* _Tasks to complete_
a) Please output the passage about procrastinating on schoolwork word for word, starting at "In class, I" and ending at "a whole vacation.".
b) Pick up the passage about procrastinating on schoolwork after its last sentence and keep writing it.

* _Extract provided_
I awoke this morning at 4am to keep my promise that I would finish an essay before I left for Delaware.
I am guilty, always guilty when it comes to my schoolwork.
In class, I function great. I am a relentless note taker, I excel on tests and quizzes, I participate often, and almost always find myself in friendly conversations with my teachers.
Anybody who saw me in class would think I'm an amazing student, even maybe a teacher's pet because of my enthusiasm and comfort level around adults.
Outside of class, I am a wreck.
I procrastinate away every last minute I have for my assignments, and when the due date approaches, I sit frustrated and upset, paralyzed with guilt.
I end up not completing a course because of one or two essays or assignments, take an Incomplete, and grapple with my dysfunctional inability to get work done across the span of a whole vacation.
Most likely than not, I end up waiting until the last minute once again, and the process repeats itself, this time with me finally completing the work after an excruciating amount of effort and pain.

* _Data extract_
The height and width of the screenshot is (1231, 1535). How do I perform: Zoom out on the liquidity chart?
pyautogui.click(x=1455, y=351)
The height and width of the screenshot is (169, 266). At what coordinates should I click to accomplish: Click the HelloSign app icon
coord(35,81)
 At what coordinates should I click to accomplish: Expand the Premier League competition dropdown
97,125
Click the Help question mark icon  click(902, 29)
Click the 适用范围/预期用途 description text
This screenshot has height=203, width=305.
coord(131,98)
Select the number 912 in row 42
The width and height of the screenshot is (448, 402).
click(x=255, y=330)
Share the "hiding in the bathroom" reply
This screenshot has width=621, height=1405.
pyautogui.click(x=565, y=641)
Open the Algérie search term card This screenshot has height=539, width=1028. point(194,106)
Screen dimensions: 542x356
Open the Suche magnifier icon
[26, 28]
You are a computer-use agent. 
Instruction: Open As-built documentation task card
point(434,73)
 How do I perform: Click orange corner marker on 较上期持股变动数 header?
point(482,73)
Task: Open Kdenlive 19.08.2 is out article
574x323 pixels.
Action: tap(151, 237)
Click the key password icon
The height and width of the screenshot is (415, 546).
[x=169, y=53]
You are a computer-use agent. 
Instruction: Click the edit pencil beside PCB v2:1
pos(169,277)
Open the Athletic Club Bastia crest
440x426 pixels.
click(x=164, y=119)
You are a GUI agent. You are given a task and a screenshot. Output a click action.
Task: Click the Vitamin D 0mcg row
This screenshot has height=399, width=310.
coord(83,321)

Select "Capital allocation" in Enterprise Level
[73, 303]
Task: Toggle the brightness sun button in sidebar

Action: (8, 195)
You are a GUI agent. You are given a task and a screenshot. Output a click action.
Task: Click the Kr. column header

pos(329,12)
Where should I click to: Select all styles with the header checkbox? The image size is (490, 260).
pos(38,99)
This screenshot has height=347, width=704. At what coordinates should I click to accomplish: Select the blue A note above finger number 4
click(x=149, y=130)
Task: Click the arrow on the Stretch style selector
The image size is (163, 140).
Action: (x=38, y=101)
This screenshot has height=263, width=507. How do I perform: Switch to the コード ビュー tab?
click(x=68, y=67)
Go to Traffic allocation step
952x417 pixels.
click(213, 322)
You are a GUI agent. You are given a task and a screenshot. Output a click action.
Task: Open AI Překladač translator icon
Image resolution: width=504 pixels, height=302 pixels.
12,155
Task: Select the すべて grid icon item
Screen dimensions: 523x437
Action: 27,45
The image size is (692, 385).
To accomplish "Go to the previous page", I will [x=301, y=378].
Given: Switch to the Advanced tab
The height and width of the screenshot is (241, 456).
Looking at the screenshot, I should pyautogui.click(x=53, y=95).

* _Task answers_
a)
In class, I function great. I am a relentless note taker, I excel on tests and quizzes, I participate often, and almost always find myself in friendly conversations with my teachers.
Anybody who saw me in class would think I'm an amazing student, even maybe a teacher's pet because of my enthusiasm and comfort level around adults.
Outside of class, I am a wreck.
I procrastinate away every last minute I have for my assignments, and when the due date approaches, I sit frustrated and upset, paralyzed with guilt.
I end up not completing a course because of one or two essays or assignments, take an Incomplete, and grapple with my dysfunctional inability to get work done across the span of a whole vacation.

b)
Though stumped at first, my psychiatrist told me I basically have a handicap.
Being used to excelling at academics to an incredible degree up until the beginning of high school made me practically obsessive-compulsive about my quality of work...
I either hand in the best example of work possible, or I hand in nothing at all.
My constant failures and depression in high school created such a fear of failure that I become "paralyzed" and unable to work under stressful situations, like incoming due dates.
I have a lot of trouble focusing on things I don't like or that bore me, which resulted in a diagnosis of ADHD, inattentive type. It basically means that things that bore me can't hold my attention, even if I know it's important. (I also have a cluttered room, yet know where everything is.)
All of that stuff combined creates a recipe for disaster whenever an out-of-class project is assigned.
I live with such guilt and frustration over this.
Years of struggling to make things easier hasn't worked.
Psychotherapy, organizational skills, counseling, medication, you name it.
Sometimes you just can't change the way a brain works...
...and I hate it.
So every school year, I end up getting a high GPA, which people marvel at and congratulate me on.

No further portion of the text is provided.